Community of Research and Practice
The Talk To Your Baby Community of Research and Practice is an online network open to everyone who shares our interest in the development of young children’s speech, language, and communication. It brings together researchers and academics who are particularly interested in the development of theory, investigation and enquiry, with practitioners who are working with children and families to promote high-quality practice at home, in early years settings, and across local communities.
If you think the community might be of interest to you, then it probably is. If you’d like to participate, you need register as a user of our website and create a user profile. This is free of charge. If you already have a username and password for our site, you simply need to log in. Then you will be able to contribute to the discussion threads below.
For more information, see the *Read me* Introduction thread below.
Home learning environment and accident prevention
By Tim Byrne. Posted on 26 Aug 2011 at 10:24
Are our safeguarding and accident prevention messages to parents counter balanced with positive messages about the importance of providing for and encouraging young children's curiosity and capabilities?

1 Reply
saldennis replied on 30 Aug 2011 at 09:03
Accident Prevention and Safeguarding (both critical and non-negotiable) are the boundaries within which play can develop and thrive. As I observe across the layers, parenting, practitioners, publications and programmes and policy makers there is a pattern of imbalance.

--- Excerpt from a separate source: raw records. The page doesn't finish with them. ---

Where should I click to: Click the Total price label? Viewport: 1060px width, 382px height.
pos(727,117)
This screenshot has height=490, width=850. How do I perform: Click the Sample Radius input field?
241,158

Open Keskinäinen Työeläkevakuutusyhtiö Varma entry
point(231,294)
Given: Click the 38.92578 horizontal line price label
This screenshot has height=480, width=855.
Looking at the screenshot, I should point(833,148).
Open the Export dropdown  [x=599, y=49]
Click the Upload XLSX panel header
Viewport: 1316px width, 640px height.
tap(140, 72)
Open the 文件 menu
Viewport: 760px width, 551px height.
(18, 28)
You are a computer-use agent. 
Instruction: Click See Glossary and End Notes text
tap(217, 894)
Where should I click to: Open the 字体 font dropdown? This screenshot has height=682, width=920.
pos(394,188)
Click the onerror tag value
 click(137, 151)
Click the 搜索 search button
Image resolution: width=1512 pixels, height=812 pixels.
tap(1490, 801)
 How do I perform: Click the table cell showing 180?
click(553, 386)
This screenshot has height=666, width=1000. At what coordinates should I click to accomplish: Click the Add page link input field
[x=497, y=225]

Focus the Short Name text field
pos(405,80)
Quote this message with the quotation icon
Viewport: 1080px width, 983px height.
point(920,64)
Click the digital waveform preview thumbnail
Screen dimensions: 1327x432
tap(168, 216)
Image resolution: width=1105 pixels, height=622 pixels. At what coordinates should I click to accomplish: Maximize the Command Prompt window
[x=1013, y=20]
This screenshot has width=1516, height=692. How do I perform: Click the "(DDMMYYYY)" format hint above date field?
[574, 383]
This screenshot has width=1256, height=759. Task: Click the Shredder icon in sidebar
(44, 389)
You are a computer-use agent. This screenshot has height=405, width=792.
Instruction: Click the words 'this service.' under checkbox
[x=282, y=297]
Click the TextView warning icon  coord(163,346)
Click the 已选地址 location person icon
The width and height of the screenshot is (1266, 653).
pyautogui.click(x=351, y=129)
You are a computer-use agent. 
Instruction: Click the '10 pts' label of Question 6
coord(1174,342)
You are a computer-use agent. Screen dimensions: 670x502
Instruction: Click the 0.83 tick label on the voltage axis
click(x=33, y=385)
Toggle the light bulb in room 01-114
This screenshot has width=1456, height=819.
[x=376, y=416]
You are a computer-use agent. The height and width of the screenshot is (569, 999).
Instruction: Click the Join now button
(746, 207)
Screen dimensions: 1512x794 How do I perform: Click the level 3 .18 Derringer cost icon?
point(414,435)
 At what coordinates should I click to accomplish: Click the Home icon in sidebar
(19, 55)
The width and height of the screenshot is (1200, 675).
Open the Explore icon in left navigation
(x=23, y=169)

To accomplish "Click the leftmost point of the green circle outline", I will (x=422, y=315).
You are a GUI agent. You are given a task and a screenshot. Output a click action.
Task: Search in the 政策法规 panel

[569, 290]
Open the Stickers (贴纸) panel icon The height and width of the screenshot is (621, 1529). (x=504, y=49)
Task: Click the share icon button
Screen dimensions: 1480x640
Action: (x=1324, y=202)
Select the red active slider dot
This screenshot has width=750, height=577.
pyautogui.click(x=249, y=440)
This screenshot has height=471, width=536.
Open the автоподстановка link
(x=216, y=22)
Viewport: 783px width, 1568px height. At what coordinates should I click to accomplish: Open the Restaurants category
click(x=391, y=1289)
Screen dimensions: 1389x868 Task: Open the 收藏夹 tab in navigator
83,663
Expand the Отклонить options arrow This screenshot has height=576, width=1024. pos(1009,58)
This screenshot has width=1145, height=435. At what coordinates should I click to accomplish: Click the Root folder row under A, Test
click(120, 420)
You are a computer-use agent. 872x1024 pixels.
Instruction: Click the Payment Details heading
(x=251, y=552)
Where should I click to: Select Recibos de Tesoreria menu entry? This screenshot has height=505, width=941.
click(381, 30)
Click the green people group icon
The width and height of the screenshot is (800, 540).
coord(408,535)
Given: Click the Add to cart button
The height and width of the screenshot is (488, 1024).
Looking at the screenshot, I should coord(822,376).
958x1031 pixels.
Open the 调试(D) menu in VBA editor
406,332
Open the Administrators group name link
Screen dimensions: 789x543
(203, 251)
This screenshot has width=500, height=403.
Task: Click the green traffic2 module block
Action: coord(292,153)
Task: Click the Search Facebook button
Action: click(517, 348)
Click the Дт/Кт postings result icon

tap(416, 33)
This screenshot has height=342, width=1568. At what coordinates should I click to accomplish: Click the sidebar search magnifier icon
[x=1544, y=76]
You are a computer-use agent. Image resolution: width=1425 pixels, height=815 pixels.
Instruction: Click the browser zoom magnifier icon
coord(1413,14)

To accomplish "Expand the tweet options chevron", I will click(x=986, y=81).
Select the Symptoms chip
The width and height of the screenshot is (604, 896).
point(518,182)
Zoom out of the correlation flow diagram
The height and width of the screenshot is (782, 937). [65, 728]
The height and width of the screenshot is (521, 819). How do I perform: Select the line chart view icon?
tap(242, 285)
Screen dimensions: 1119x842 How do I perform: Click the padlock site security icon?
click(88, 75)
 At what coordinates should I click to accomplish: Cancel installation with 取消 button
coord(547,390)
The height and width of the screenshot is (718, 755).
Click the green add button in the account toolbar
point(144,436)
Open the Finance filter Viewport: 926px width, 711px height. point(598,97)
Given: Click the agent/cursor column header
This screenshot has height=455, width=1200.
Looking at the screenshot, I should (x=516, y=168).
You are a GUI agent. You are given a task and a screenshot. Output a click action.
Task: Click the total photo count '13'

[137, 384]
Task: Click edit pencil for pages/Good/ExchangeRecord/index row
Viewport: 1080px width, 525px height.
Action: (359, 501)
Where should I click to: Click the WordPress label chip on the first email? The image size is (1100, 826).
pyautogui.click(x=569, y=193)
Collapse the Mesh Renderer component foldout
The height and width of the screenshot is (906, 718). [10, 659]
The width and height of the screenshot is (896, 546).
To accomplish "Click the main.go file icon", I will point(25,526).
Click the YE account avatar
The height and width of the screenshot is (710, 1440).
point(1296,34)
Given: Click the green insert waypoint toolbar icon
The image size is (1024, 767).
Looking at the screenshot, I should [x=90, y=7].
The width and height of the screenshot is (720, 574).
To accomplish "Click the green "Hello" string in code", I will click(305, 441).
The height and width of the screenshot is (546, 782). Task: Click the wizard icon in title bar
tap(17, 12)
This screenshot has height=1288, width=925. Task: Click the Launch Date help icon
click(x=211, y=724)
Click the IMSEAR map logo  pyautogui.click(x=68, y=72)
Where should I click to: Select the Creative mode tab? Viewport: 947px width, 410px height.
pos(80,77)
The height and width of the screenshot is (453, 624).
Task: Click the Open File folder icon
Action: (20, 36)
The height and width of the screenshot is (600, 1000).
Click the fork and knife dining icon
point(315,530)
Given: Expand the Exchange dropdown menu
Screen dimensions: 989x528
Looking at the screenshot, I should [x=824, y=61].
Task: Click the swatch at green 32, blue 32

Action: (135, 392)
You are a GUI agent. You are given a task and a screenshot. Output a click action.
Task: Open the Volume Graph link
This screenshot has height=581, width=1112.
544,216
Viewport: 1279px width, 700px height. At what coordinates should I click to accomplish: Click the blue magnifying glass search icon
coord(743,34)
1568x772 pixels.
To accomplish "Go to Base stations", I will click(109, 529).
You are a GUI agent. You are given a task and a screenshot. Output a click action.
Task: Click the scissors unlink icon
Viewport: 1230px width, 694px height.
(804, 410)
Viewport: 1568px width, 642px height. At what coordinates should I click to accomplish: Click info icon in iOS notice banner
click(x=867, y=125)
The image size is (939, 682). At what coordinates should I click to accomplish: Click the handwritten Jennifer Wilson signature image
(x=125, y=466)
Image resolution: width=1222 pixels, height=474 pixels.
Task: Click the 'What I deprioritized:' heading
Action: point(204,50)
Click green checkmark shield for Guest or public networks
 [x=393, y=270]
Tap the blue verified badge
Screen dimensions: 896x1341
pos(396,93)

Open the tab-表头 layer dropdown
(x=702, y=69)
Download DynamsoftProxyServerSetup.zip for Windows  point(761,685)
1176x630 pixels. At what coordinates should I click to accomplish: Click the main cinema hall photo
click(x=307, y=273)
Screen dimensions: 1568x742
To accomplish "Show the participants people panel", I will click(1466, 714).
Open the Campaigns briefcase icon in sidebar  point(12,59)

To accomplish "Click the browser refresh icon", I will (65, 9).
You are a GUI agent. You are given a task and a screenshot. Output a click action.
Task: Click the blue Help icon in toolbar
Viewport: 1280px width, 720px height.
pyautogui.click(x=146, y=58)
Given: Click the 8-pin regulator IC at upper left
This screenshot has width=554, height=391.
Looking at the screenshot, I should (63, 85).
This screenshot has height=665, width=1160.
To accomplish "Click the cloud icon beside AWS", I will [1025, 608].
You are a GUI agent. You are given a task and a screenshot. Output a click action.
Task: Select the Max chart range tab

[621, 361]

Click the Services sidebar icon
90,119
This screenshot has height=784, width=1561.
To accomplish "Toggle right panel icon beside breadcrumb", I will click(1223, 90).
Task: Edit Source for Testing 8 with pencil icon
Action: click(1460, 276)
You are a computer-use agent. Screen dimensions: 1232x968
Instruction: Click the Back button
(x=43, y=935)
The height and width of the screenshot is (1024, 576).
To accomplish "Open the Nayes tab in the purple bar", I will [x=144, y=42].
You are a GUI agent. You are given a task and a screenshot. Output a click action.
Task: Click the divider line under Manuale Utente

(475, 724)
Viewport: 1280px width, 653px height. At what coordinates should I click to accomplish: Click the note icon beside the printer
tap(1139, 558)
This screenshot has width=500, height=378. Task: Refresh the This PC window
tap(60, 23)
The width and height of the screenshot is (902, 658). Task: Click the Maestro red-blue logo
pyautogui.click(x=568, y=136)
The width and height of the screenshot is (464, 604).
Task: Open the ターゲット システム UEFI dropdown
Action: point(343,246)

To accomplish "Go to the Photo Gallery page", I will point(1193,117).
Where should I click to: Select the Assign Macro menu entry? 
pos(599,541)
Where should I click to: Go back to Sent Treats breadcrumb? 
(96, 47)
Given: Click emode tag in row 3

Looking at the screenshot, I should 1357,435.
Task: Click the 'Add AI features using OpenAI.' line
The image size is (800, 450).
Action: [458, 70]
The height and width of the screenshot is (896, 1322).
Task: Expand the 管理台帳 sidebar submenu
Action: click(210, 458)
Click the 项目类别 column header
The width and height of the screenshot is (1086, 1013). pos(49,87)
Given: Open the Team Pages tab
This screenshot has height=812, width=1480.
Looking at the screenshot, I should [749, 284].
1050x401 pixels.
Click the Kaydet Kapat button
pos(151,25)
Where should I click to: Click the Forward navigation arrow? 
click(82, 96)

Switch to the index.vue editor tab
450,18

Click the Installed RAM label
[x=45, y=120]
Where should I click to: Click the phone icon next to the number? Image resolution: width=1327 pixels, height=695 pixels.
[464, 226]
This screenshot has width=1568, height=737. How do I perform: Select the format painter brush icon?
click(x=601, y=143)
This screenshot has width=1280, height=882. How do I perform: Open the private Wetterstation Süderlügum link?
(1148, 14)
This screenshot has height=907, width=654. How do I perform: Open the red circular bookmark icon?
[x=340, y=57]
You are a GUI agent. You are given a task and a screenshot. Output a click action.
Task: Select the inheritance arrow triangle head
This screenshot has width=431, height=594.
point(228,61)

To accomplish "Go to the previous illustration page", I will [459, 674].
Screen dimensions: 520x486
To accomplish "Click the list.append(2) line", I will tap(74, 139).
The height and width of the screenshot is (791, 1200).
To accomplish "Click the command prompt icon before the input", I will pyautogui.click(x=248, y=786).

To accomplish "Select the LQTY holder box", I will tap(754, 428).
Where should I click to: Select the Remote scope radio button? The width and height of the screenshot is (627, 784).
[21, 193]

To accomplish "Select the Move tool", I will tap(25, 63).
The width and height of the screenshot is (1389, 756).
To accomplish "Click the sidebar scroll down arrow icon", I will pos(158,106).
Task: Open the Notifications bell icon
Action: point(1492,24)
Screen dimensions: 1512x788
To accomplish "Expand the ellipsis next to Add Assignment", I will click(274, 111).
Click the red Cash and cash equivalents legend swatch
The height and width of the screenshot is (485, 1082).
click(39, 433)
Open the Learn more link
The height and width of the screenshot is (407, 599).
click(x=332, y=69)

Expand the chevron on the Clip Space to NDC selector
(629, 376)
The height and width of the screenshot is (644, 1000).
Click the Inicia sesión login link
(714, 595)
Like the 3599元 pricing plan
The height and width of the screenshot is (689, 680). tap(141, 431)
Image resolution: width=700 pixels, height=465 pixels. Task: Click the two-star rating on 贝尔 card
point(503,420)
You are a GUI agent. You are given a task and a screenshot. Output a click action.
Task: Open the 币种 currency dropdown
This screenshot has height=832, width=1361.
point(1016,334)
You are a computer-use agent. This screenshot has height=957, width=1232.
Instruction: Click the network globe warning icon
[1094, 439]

We fund and promote the messages of Accident Prevention and Safeguarding and leave messages on the power of play in the shadows. This imbalance allows ‘safety’ to define play rather than support it.
What happens to the brain of a young child who attempts to pursue his/her curiosity yet receives ‘no’ more than ‘yes’?
What happens to a child’s growing capability to make judgements when all the boundaries are decided and fixed for them?
What happens when we create an emphasis on safety, coupled with behaviour management techniques in the absence of positive powerful play?
Are parents lead or left to believe that toys ‘teach’?
Have we created a ceiling on our expectations of young children by allowing the commercial age bandings for toys (defined by insurance) lead the definition of what young children can do?
Are we passively supporting an idea that ‘more stuff – more toys’ lead to more outcomes?
How is a parent supposed to know or do differently from what they have experienced or assume of play?
Have I missed something as a practitioner and parent?